Now yes-no-q is a perfectly good Lisp atom (it's a spelling of
|YES-NO-Q|) but it is a compound term in Prolog -(-(yes,no),q).
Why does that matter?  Because a later rule tries to use it as
a function symbol!

A rather worse hangover (and if it isn't a headache now, it soon
will be) from Lisp is the use of 'nil' as a "default" or "absent"
marker.  Here's a particularly important case.

	translate(String,Tree,Sem) :-
		parse(Tree,Mood,String),
		semantics(Tree,Mood,Sem).

	semantics(smaj(Tree),Mood,Sem) :- Mood \= wh_q,
		Sem =.. [Mood,SSem],
		sem_translate(Tree,SSem,nil).

	semantics(smaj(Tree),wh_q,wh_q(Whvar,SSem)) :-
		new_atom(Whvar),
		sem_translate(Tree,SSem,Whvar).

In both of the calls to sem_translate/3 we pass an atom as the
last argument.  An atom spelled "nil" means "there isn't any
Wh-variable".  An atom spelled "foo123" or the like means
"there is a Wh-variable called foo123".  That is NOT good Prolog
coding practice.

	What are the situations, and what are the associated data?
	- there is a Wh-variable X
	- there is no Wh-variable
	Invent names for these situations, and make the associated
	data the arguments of appropriate terms
	- var(X) means there is a Wh-variable X
	- novar  means there is no Wh-variable

Then later on we'll be able to ask "was there a Wh-variable" by
doing	Wh = var(_)  instead of by doing Wh \== nil.

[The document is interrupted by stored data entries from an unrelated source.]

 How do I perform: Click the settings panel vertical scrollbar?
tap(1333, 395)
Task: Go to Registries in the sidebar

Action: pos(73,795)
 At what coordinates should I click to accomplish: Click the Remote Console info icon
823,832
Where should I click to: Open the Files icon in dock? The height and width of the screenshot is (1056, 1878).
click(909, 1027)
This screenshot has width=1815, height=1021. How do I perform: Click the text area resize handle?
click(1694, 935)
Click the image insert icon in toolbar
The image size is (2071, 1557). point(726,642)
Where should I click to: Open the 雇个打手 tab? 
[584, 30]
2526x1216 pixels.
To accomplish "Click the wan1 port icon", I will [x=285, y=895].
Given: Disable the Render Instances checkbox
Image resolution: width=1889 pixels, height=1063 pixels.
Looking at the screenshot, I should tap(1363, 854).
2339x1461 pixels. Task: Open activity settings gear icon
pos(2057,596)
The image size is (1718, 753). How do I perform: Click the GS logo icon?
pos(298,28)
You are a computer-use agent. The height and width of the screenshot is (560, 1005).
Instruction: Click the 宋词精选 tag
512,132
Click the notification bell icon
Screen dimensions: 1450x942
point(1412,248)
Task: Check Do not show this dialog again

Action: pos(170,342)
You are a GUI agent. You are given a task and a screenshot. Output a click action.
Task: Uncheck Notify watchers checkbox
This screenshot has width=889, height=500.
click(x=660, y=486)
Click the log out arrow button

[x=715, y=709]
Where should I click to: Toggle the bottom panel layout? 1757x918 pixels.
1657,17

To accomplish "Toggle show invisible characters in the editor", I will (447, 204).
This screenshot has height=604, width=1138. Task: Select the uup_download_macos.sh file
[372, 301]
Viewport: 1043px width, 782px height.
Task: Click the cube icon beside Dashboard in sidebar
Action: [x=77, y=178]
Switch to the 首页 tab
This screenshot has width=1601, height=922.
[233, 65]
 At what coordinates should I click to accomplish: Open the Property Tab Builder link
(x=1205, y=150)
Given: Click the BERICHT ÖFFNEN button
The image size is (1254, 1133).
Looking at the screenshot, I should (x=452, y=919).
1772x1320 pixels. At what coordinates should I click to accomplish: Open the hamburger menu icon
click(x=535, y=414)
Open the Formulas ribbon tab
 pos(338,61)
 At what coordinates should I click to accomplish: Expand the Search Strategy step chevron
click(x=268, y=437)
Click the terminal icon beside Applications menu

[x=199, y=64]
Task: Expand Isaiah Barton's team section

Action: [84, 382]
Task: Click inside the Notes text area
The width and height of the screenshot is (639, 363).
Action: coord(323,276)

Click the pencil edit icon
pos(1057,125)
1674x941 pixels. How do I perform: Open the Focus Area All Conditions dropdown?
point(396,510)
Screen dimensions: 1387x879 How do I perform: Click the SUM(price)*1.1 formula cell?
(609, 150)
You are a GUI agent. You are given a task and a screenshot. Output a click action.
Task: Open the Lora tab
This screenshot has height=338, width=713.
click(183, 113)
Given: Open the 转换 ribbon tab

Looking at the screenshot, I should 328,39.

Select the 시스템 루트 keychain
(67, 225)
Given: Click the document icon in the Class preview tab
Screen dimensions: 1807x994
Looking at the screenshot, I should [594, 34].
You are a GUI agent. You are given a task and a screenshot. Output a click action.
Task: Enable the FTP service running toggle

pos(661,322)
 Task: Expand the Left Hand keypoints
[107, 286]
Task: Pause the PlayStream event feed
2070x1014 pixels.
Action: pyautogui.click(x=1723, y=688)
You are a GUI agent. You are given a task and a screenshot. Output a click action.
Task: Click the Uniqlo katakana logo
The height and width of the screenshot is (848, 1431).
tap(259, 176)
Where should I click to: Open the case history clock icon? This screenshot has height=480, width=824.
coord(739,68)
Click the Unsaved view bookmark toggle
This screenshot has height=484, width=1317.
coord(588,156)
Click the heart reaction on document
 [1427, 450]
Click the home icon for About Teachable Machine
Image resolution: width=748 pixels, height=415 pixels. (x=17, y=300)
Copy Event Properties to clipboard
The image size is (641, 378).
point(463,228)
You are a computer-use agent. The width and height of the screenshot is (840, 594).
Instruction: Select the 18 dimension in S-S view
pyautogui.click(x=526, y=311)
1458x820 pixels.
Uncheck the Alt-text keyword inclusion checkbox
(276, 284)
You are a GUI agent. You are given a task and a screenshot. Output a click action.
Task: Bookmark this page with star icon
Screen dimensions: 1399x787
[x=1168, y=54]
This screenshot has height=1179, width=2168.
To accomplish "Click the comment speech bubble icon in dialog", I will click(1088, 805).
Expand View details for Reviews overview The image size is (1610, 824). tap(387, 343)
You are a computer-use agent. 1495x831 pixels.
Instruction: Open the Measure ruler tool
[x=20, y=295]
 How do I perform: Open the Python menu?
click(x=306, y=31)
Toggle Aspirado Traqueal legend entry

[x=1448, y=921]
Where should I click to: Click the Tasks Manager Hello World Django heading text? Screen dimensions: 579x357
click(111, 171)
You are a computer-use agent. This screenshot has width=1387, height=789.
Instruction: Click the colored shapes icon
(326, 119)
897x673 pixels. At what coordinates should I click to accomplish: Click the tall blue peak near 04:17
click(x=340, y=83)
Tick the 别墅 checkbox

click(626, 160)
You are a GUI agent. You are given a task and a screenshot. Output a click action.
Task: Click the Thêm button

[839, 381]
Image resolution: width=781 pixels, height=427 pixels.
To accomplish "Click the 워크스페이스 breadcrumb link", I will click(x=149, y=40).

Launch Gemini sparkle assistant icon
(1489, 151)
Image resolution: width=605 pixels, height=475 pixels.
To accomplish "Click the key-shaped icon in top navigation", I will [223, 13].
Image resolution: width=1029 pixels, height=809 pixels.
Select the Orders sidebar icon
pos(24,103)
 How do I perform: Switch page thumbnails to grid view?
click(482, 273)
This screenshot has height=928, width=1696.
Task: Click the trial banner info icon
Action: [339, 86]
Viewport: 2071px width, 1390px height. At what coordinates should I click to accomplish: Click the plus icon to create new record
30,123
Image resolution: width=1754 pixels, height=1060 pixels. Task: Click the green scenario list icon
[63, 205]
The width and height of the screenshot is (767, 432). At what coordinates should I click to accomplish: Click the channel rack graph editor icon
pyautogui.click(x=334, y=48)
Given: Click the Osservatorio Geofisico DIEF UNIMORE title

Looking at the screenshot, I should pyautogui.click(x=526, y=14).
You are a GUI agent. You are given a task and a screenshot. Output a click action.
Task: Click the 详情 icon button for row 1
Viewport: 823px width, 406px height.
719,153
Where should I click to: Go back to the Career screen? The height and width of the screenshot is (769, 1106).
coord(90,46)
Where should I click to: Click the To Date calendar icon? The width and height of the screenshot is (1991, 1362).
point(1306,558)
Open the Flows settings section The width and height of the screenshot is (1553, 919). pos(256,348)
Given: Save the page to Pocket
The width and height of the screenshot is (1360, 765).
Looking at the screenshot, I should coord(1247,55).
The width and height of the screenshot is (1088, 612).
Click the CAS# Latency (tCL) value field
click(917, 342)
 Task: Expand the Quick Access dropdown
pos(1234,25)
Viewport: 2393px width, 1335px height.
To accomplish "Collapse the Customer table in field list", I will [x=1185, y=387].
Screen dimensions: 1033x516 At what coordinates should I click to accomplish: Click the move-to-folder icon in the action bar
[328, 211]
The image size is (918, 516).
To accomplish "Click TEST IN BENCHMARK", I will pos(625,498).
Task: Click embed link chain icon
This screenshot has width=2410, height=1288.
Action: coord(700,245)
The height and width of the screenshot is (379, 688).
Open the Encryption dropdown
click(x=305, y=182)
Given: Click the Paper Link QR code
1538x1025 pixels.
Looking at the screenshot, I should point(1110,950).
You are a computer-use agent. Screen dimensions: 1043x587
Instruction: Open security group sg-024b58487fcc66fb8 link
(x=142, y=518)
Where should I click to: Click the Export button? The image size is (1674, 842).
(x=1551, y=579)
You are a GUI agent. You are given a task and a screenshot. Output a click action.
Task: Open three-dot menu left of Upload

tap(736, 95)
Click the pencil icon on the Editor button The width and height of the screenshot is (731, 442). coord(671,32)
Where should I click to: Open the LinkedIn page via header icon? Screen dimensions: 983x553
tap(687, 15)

That's far from the only problem here.  The program does
"Mood \= wh_q" in order to test whether Mood is decl or yn_q
(assuming that yes-no-q should have been yn_q).  There is
no point in using (\=)/2 here; it would be better to use the
built-in predicate (\==)/2.  But it's better still to say
exactly what you do mean, so that a human reader can see what
the possible cases for Mood are.  (The use of (=..)/2 is a
fairly reliable cue that something rather strange is going on.
This is the bit that breaks if Mood is yes-no-q.)  The variable
names aren't too good either:  there isn't any String here; but
there _is_ a list of Words.

	translate(Words, Tree, Sem) :-
		parse(Tree, Mood, Words),
		semantics(Mood, Tree, Sem).

	semantics(decl, smaj(Tree), decl(Sem)) :-
		sem_translate(Tree, Sem, novar).
	semantics(yn_q, smaj(Tree), yn_q(Sem)) :-
		sem_translate(Tree, Sem, novar).
	semantics(wh_q, smaj(Tree), wh_q(WhVar,Sem)) :-
		gensym(WhVar),
		sem_translate(Tree, Sem, var(WhVar)).

And so it goes.

It would improve the program a _lot_ to have a comment which
says exactly what a Tree or a Sem can look like.

There's a lot more that could be said.

One thing that _does_ need to be said is that I was very pleased to
see this posting, and I've put a copy of it where my students can get
at it.  Never mind the flaws, at least it's _there_ and it's a place
to _start_.  Much the same can be said about the code in the Gazdar
& Mellish book; the code there isn't very good, but it's _there_ and
is a place to _start_, whereas Allen leaves you pretty much on your own.


-- 
The problem about real life is that moving one's knight to QB3
may always be replied to with a lob across the net.  --Alasdair Macintyre.